Grüne EU-Kommissarin Schreyer kürzt Haushaltsmittel
EU-Streit um Kernfusion und neuen Forschungsreaktor

Der Euratom-Vertrag zur Entwicklung der Kernenergie wird mehr und mehr zum Zankapfel in Brüssel. EU-Haushaltskommissarin Michaele Schreyer und ihr für die Forschungspolitik zuständiger Kollege Philippe Busquin wollen die Mittel für den Bau eines Kernfusionsreaktors kürzen. 800 Mill.
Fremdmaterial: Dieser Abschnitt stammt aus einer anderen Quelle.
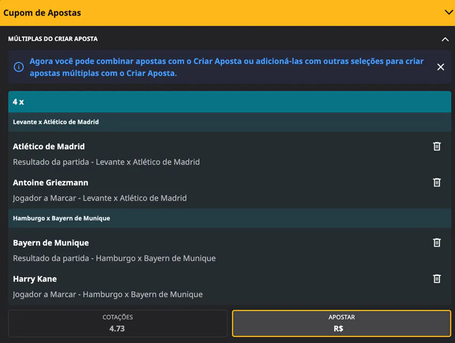This screenshot has height=343, width=455.
Task: Select the Antoine Griezmann selection name
Action: pos(50,183)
Euro hatte die EU bislang aus dem Euratom-Topf für die wissenschaftliche Erforschung der Kernfusion als möglicher Energiequelle der Zukunft bereit gestellt.
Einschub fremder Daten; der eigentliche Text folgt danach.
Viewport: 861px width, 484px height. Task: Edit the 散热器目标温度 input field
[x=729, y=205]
HB BRÜSSEL. Jetzt will die Kommission 100 Mill. Euro streichen. Schreyer zum Handelsblatt: "Die Umschichtung dient der verstärkten Förderung anderer wichtiger Bereiche wie der Genom-Technik und der Lebensmittelsicherheit." Die verbliebenen 700 Mill. Euro würden auch nur bereit gestellt, "wenn der Reaktor tatsächlich gebaut wird".

Der Grünen Schreyer ist der Euratom-Vertrag seit langem ein Dorn im Auge. Sie beklagt etwa, dass Wettbewerbskommissar Mario Monti sich unter Berufung auf das europarechtlich selbstständige Gesetzeswerk weigert, die Rückstellungen der Betreiber von Atomkraftwerken zu prüfen. Schreyer missfällt auch die Tatsache, dass die osteuropäischen Staaten sich per Euratom-Vertrag zinsgünstige EU-Kredite für den Neubau oder die Modernisierung ihrer Atommeiler besorgen, für den Ökostrom solche Subventionen aber nicht zur Verfügung stehen.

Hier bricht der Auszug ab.